Pourquoi le concept de « décroissance » est-il tabou ?

Article publié le 25 novembre 2022

Texte : Isma Le Dantec.

Alors que, sur fond de crise climatique et énergétique majeure, les décideur·se·s de tous bords nous encouragent à faire preuve de sobriété dans nos modes de consommation, un tabou demeure : celui d’une éventuelle décroissance. Dans un système dont croître est la raison d’être, comment s’autoriser à changer de paradigme ? Petit tour d’horizon de celles et ceux qui ont posé les jalons de ce courant de pensée et de leurs arguments.

Jusqu’ici cantonnée à un étroit milieu d’activistes, philosophes et économistes alternatif·ve·s, la décroissance s’est frayée un chemin jusqu’à nos oreilles lors de la dernière campagne présidentielle. Pendant la primaire d’EELV tout d’abord, Delphine Batho n’a eu de cesse de porter ce concept en étendard.

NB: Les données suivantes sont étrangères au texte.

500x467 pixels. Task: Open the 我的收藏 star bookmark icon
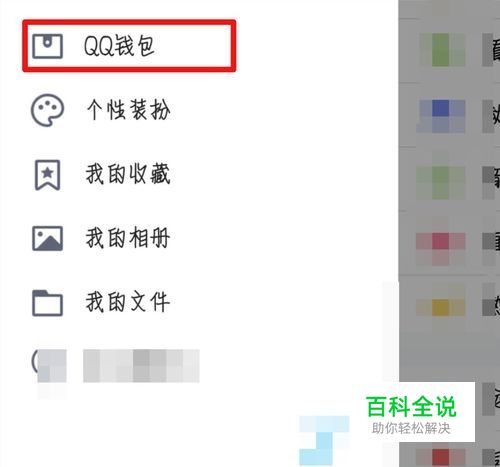tap(48, 175)
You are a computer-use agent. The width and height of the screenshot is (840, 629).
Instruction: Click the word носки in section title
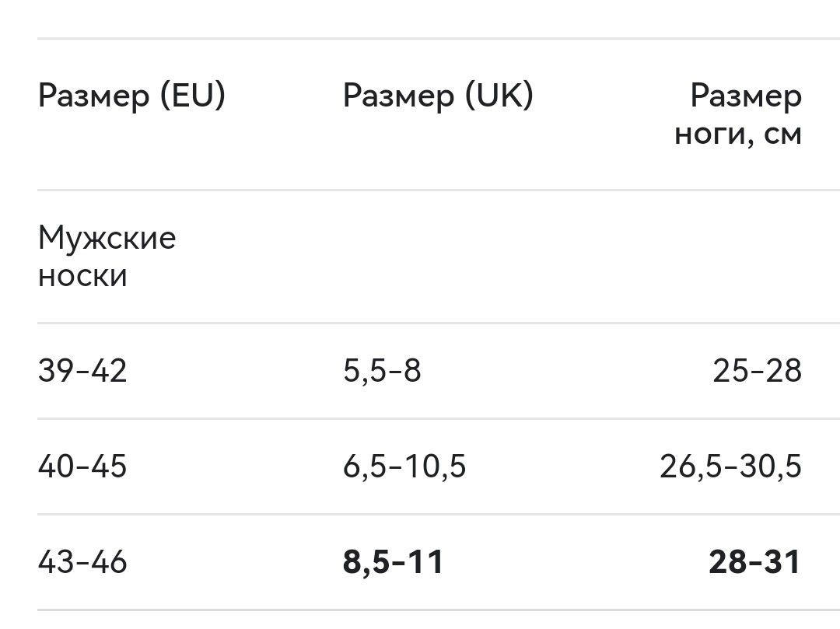pyautogui.click(x=82, y=276)
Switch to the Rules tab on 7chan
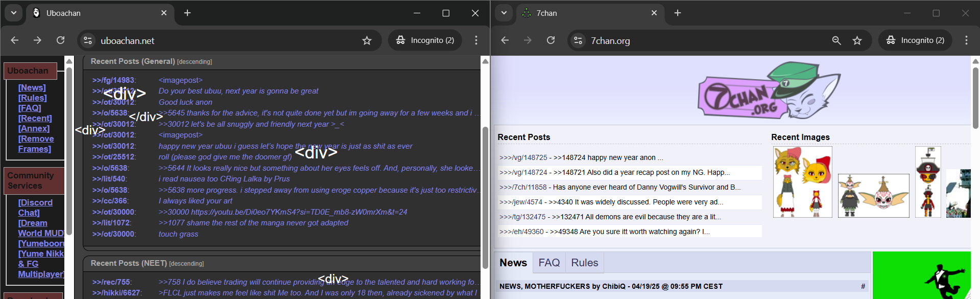 pos(584,263)
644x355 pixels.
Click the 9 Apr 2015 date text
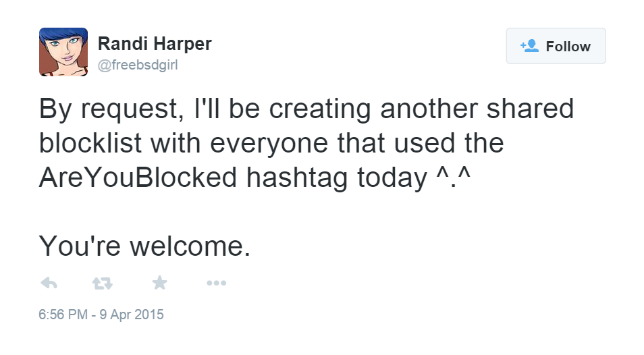point(132,315)
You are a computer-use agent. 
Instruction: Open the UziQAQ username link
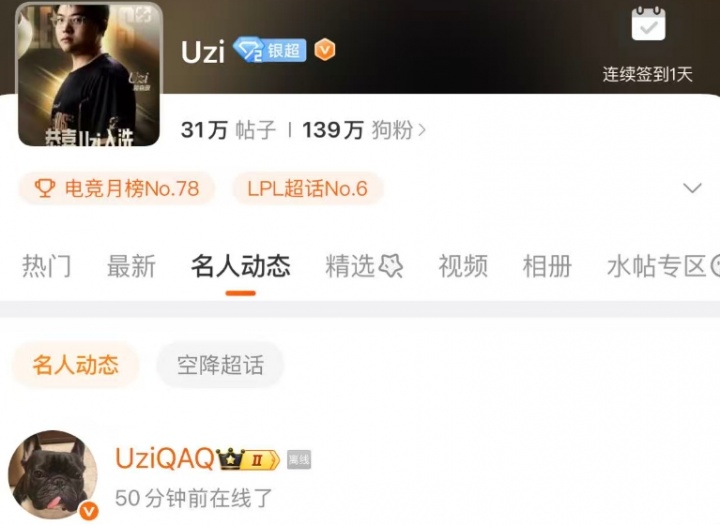[165, 458]
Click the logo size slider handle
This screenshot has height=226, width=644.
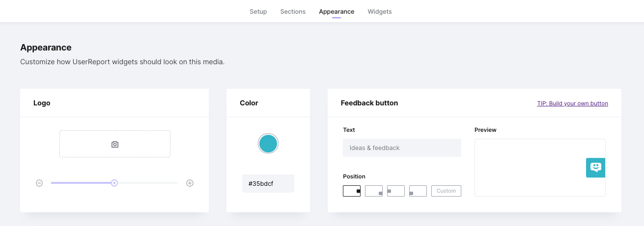tap(114, 183)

L’ancienne ministre de l’Écologie sous François Hollande et actuelle présidente de Génération écologie en a fait un mot d’ordre politique, « parce que la décroissance, c’est ce qui différencie les écologistes de toutes les autres forces politiques, qui ont pour point commun d’être pour la croissance économique, autrement dit pour continuer la destruction », justifiait-elle à Rennes, le 9 septembre 2021.
Si Yannick Jadot, moins porté sur la décroissance, a remporté la primaire EELV, le « projet 2022 » des écologistes comportait de nombreuses idées qui s’en rapprochent, proposant notamment de « remettre la publicité commerciale à sa place », en réduisant la part qui lui est consacrée dans l’espace public, ou encore de « décarboner les transports », en supprimant les avantages fiscaux sur le carburant des avions ou des camions de marchandise. Autant de mesures déjà préconisées en 2020 par les 150 citoyen·ne·s tiré·e·s au sort de la Convention pour le climat, partiellement reprises par le gouvernement.
Mais ce dernier, lorsqu’il évoque la décroissance, l’agite plutôt en menace. « Si vous avez de la décroissance, vous aurez moins de richesse et vous aurez plus de pauvres. Ou alors il faut appauvrir tout le monde avec une logique égalitaire qui n’est pas la mienne », répondait Bruno Le Maire à Delphine Batho, le 27 janvier dernier, lors d’un débat organisé par Le Monde. « Le choix de décroissance n’est pas une réponse au défi climatique », réfutait Emmanuel Macron devant les membres de la Convention pour le climat, après avoir ironisé sur le « modèle amish » et le « retour de la lampe à huile » face aux 70 élu·e·s de gauche qui réclamaient, en 2019, un moratoire sur la 5G. Début juillet, Élisabeth Borne a ensuite revendiqué sa « radicalité écologique » dans son discours de politique générale à l’Assemblée, précisant tout de go : « Je ne crois pas que cette révolution climatique passera par la décroissance. Au contraire, la révolution écologique que nous voulons mener, ce sont des innovations. »

Un « mot-obus »

La décroissance provoque des réactions si épidermiques que même Jean-Marc Jancovici, pourtant apôtre en la matière, louvoie pour éviter le terme. L’ingénieur devenu ces dernières années un des principaux porte-voix de la décroissance en France, notamment à l’issue de sa conférence « CO2 ou PIB » qui a atteint 1,7 million de vues sur internet, l’affirme clairement : « Le monde dans lequel nous vivons est un monde fini et croire que nous disposerons toujours des ressources énergétiques à notre disposition aujourd’hui, c’est se bercer d’illusions. » Et pourtant, lorsqu’un journaliste de Ouest France lui demande, en mai 2022, à quoi pourrait ressembler un monde en décroissance sur le plan économique, il répond : « Je n’aime pas parler de décroissance. Je préfère parler d’un monde en contraction, ou plus sobre. » 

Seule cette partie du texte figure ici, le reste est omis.